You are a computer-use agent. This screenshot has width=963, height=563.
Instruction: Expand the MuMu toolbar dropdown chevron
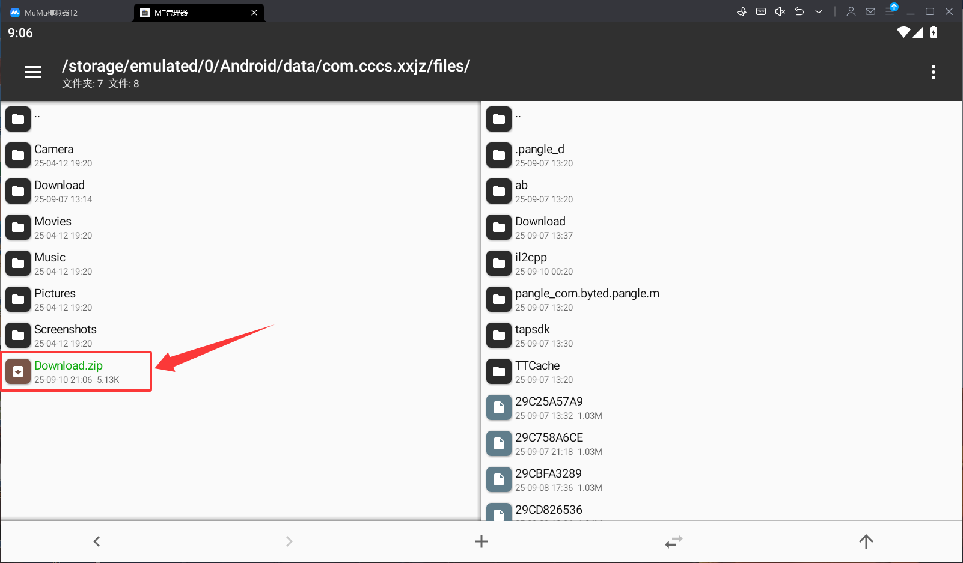tap(819, 11)
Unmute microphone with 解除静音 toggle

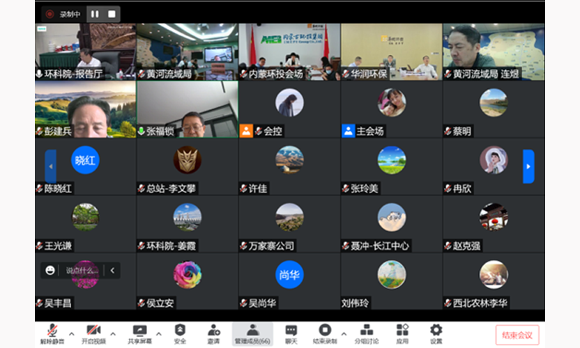(x=52, y=331)
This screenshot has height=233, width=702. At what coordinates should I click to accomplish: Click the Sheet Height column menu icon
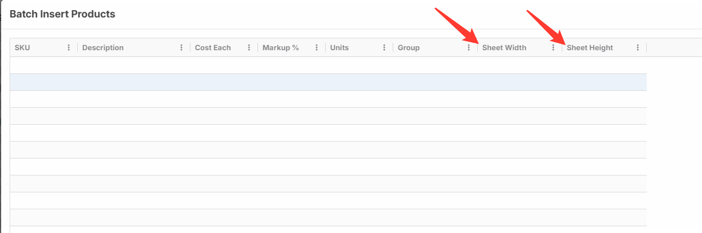click(x=638, y=48)
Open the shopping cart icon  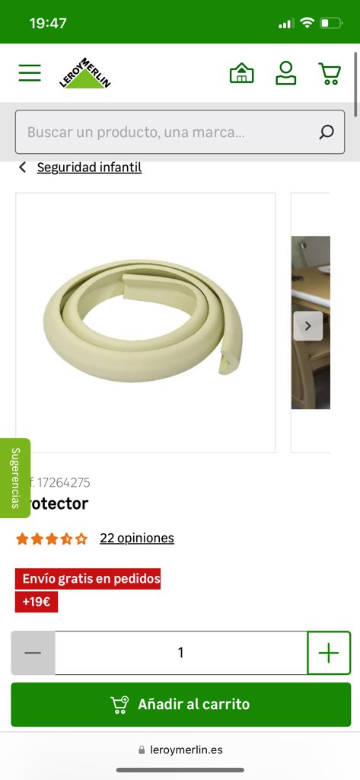[329, 73]
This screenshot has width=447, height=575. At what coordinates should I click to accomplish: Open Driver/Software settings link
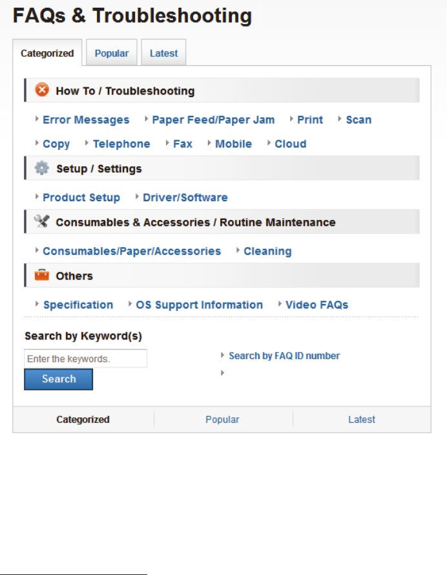coord(185,197)
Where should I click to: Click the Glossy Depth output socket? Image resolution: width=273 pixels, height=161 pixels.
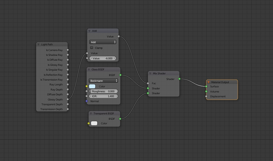[68, 99]
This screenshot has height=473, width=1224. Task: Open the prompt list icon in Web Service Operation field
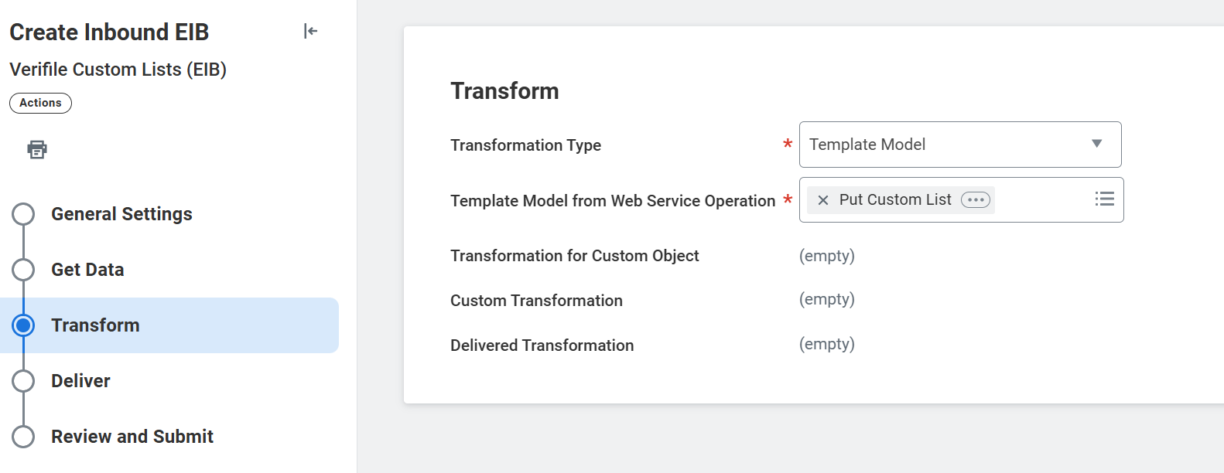click(1104, 199)
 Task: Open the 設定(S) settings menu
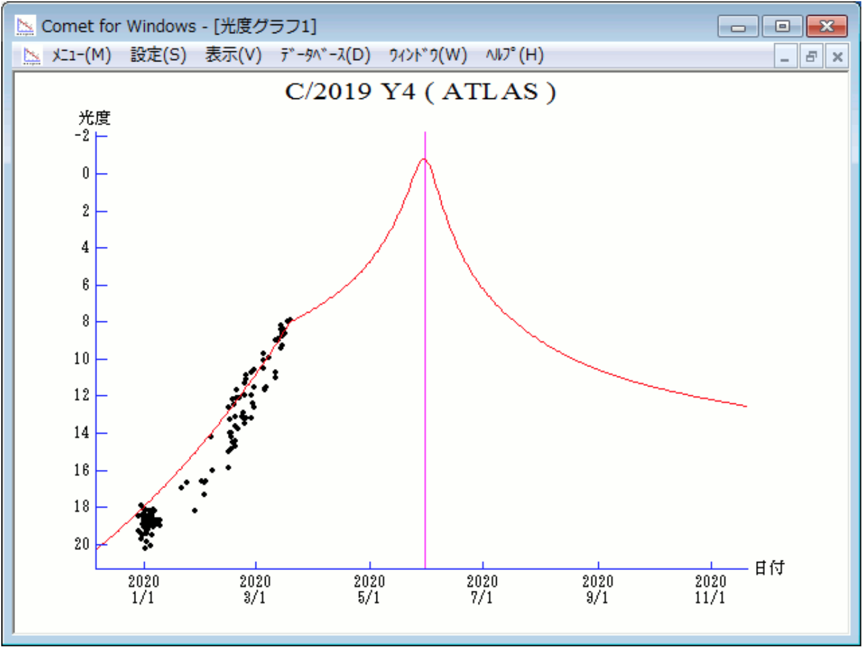click(x=158, y=56)
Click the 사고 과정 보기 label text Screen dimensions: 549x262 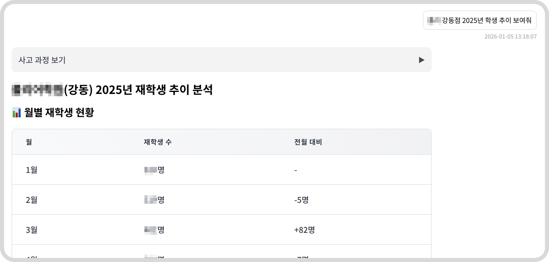[x=42, y=60]
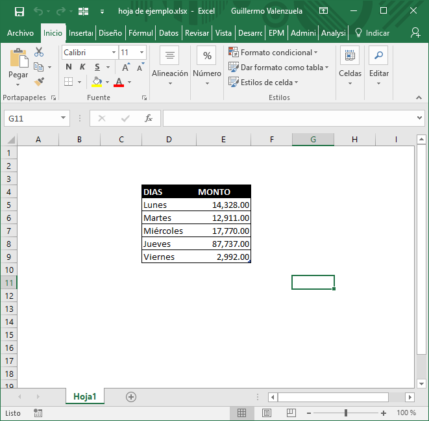Open the Name Box dropdown showing G11
The image size is (429, 421).
pyautogui.click(x=64, y=118)
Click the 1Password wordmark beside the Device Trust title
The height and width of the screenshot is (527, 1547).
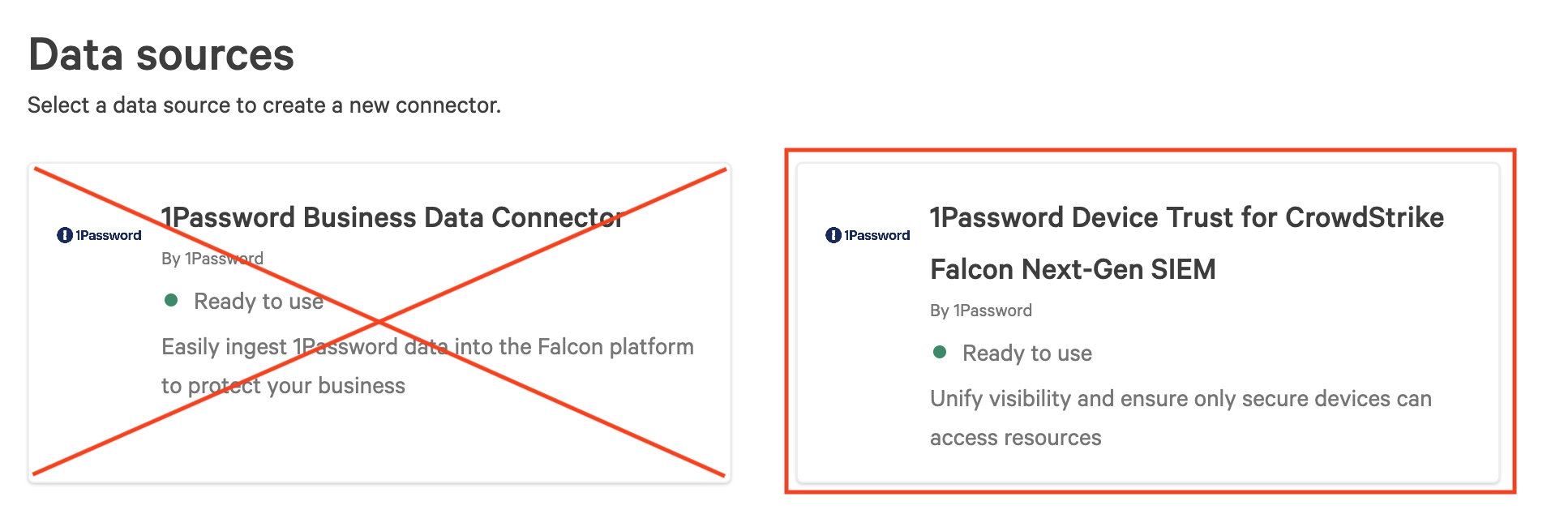pyautogui.click(x=877, y=235)

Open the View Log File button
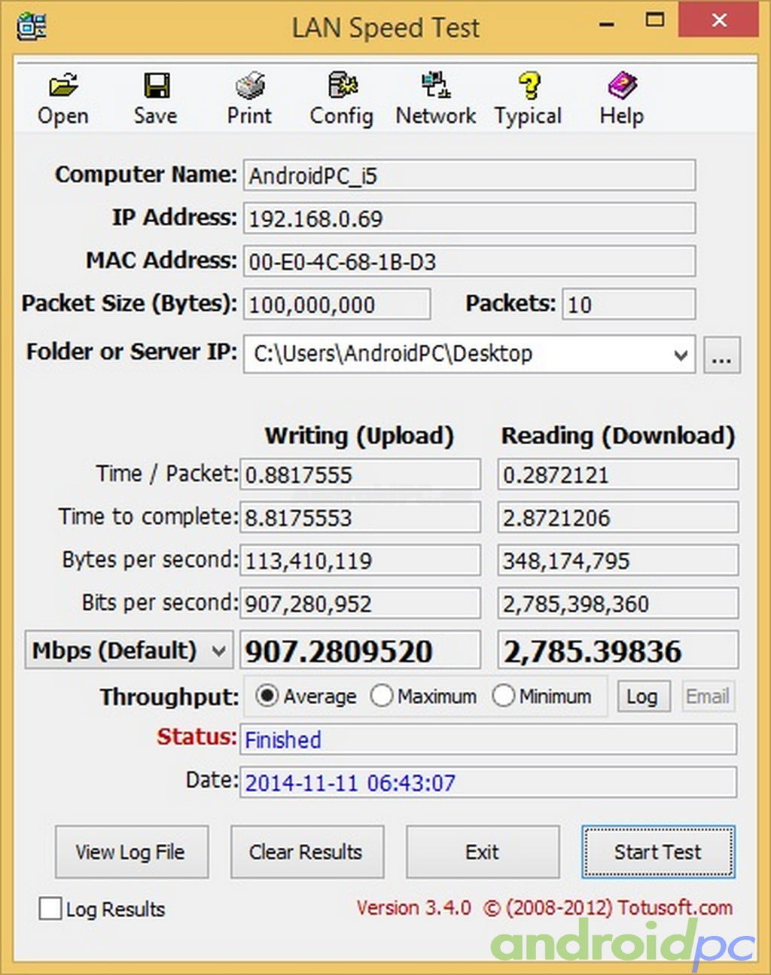pyautogui.click(x=131, y=852)
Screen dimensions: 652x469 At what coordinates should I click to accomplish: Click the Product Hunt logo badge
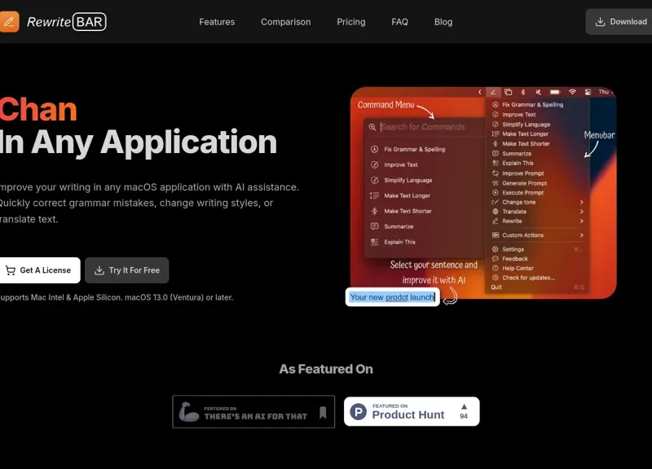pos(359,410)
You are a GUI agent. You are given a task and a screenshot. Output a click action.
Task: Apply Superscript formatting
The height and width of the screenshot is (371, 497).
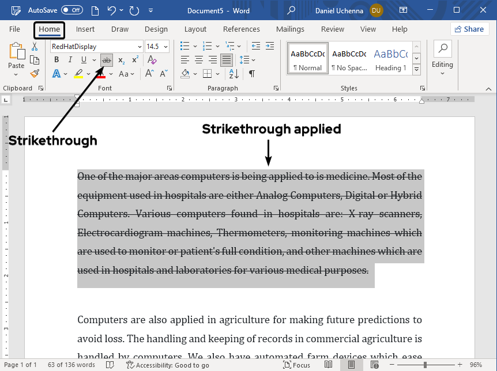135,60

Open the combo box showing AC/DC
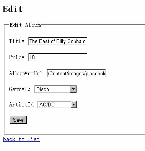[x=57, y=105]
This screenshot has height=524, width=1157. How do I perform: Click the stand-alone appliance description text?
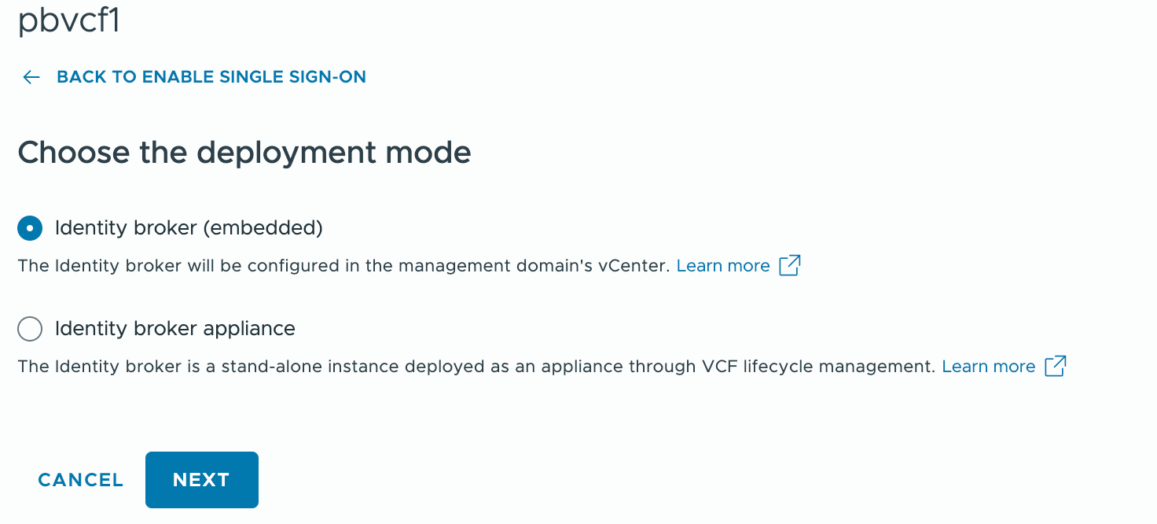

■ **TASK TO COMPLETE**: Filter the data, keeping only the lines that contain "agent".

■ **SOLUTION FOR THIS PROBLEM**:
You are a computer-use agent. This screenshot has width=963, height=563.
You are a GUI agent. You are given a task and a screenshot. Output a click action.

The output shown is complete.